Las posibilidades son inmensas y eso es algo que ya sabían los antecesores más directos del biocom, como son los representantes del cosmismo ruso. Esta ideología, sostenida principalmente por las mayores mentes científicas de la Unión Soviética, busca transponer la voluntad de poder del «übermensch» nietzscheano a la idea romántica del Volksgeist(espíritu popular) y hacer de ello un programa político y científico perfectamente definido. Especialmente impactante es el deseo de Nikolai Fiódorov, para quien el dominio del Estado sobre los cuerpos ha de tener como fin último garantizar no sólo la inmortalidad de los ciudadanos, sino también la resurrección de aquellos que ya no están, desafiando así al enemigo íntimo del marxismo, que es la naturaleza. 

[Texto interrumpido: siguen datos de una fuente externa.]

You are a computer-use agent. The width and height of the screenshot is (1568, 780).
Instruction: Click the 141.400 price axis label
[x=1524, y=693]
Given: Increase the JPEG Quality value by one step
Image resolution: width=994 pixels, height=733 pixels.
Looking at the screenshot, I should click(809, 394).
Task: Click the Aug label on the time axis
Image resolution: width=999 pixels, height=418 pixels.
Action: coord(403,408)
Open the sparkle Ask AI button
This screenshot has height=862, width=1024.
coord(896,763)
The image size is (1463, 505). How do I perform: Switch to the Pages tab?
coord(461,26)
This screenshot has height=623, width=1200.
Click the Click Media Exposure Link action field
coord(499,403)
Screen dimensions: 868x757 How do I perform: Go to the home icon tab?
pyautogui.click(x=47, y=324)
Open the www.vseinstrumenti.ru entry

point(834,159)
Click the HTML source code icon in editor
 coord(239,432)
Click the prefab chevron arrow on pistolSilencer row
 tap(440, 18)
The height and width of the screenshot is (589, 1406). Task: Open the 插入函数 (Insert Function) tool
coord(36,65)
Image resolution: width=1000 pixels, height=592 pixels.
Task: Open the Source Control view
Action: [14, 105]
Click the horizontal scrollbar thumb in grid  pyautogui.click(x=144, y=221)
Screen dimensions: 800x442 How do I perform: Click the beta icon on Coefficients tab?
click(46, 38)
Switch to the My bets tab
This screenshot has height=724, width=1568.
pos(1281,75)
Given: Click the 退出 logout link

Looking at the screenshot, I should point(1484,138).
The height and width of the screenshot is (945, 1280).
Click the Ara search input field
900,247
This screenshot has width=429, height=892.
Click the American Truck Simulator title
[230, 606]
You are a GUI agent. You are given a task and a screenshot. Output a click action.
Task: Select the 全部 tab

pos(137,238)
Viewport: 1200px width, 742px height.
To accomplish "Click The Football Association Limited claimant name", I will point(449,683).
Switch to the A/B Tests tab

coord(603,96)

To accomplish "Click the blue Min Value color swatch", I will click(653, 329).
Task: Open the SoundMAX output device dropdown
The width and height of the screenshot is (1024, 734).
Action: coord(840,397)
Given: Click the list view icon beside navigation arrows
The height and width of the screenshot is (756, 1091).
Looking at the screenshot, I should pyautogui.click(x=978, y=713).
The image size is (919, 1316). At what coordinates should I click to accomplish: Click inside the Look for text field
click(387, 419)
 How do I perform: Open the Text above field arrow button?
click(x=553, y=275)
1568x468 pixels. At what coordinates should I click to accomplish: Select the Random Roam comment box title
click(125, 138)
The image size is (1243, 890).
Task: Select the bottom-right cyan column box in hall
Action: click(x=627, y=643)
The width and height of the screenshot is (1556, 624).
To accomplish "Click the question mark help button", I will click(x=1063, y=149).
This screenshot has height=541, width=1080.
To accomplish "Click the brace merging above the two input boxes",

Lo que la naturaleza propone está mal y por eso hay que corregirlo mediante el control y la planificación. He aquí la razón por la que el marxismo en todas sus versiones encuentra plena coherencia en el transhumanismo y por eso éste es la evolución natural de aquel. Si el comunismo no ha funcionado en la práctica no es porque la teoría comunista esté mal, sino porque la naturaleza humana está mal hecha, y por eso hay que modificar tal naturaleza. Marx se quedó en la búsqueda del «hombre nuevo», pero ahora es cuando podemos hacerlo realidad con la tecnología. Por eso el peligro biocom radica en que su afán por conseguir una sociedad global, total y depurada de infecciones, víricas o ideológicas, va a encaminarse necesariamente a la ingeniería genética para eliminar aquellos condicionantes genéticos que el Estado juzgue como potenciales peligros para la sociedad. Si estamos faltos de imaginación para poner ejemplos sobre cómo el biocom podría hacer uso de la intervención genética no tenemos más que atender a lo que el feminismo dice de la naturaleza masculina o lo que algunos adalides de la sostenibilidad ecológica como Matthew Liao pueden llegar a decir sobre la «naturaleza omnívora» de los humanos. Socializar los cuerpos en pos de un beneficio social es un precedente que no va a encontrar límite en un virus, puesto que como dije antes, si perdemos la potestad sobre nuestro cuerpo perderemos nuestra individualidad y con ella el sentido estricto de «humanidad».